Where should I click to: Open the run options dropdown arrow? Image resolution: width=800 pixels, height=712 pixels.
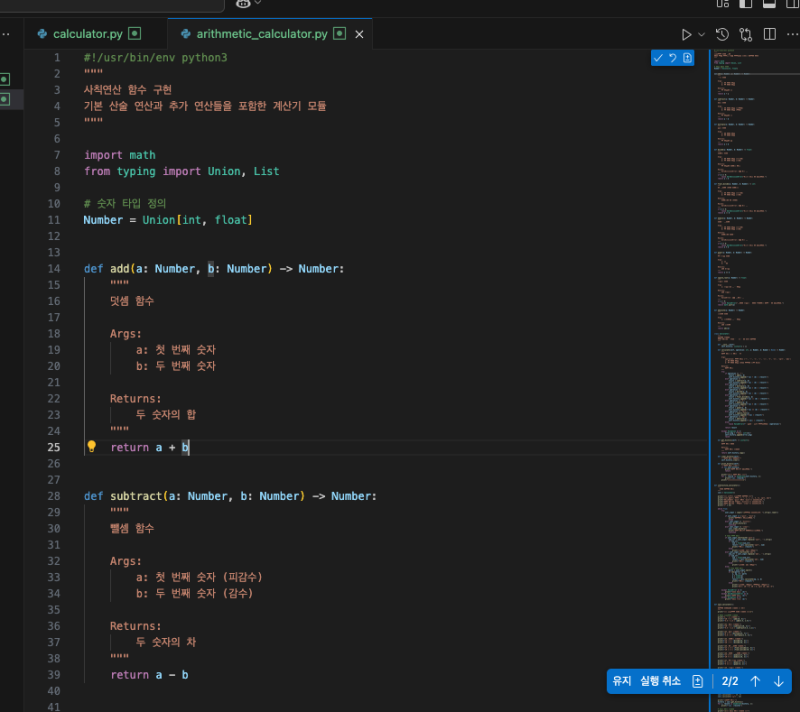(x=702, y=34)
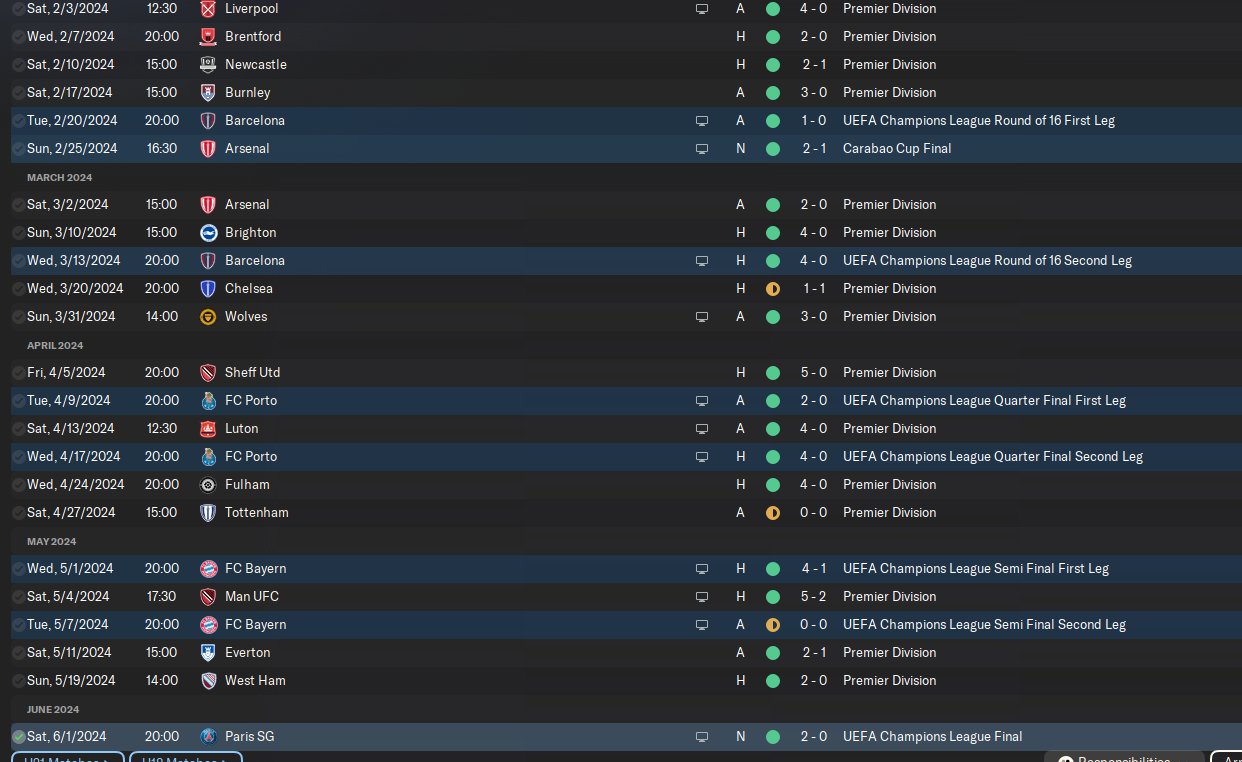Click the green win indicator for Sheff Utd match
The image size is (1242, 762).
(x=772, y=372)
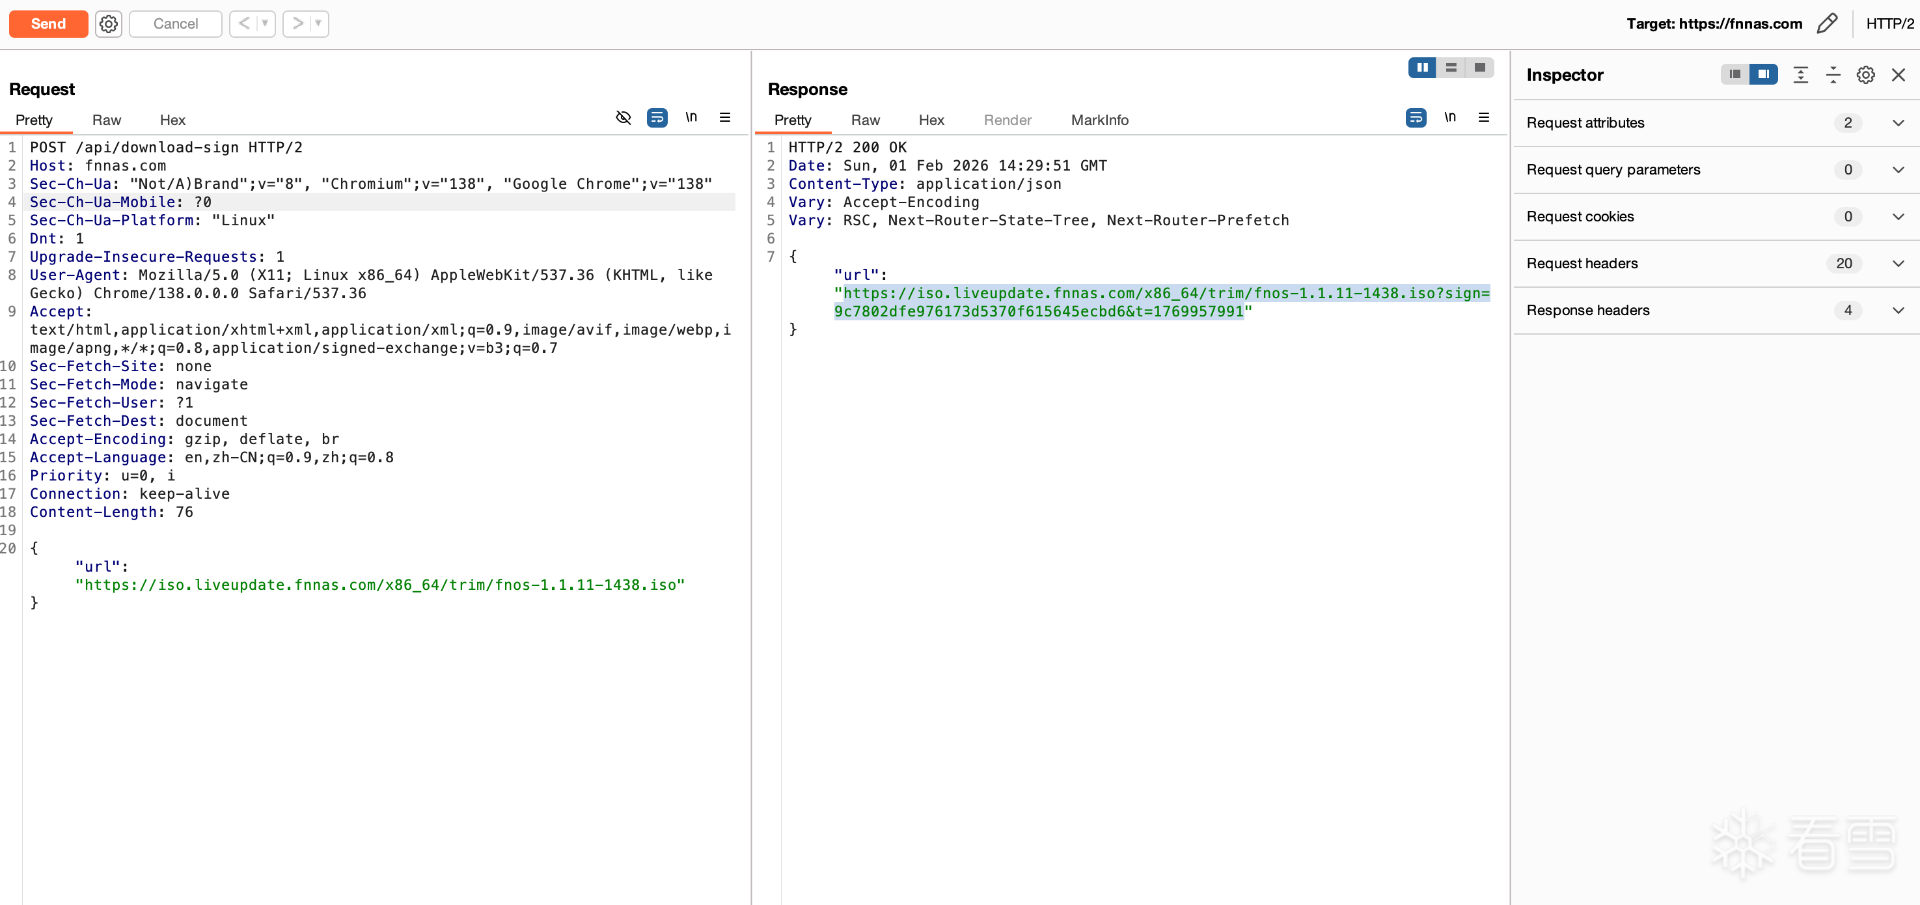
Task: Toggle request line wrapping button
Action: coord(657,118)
****************
§ **WHAT IS BEING ASKED**:
Leaving aside the images, write out the entries above word for word.

§ **THE COMPLETED TASK**:
Where should I click to: Open the run options dropdown arrow? Image resolution: width=800 pixels, height=712 pixels.
(x=702, y=34)
Click the green win indicator for Sheff Utd match
The image size is (1242, 762).
(x=772, y=372)
Task: Toggle request line wrapping button
Action: coord(657,118)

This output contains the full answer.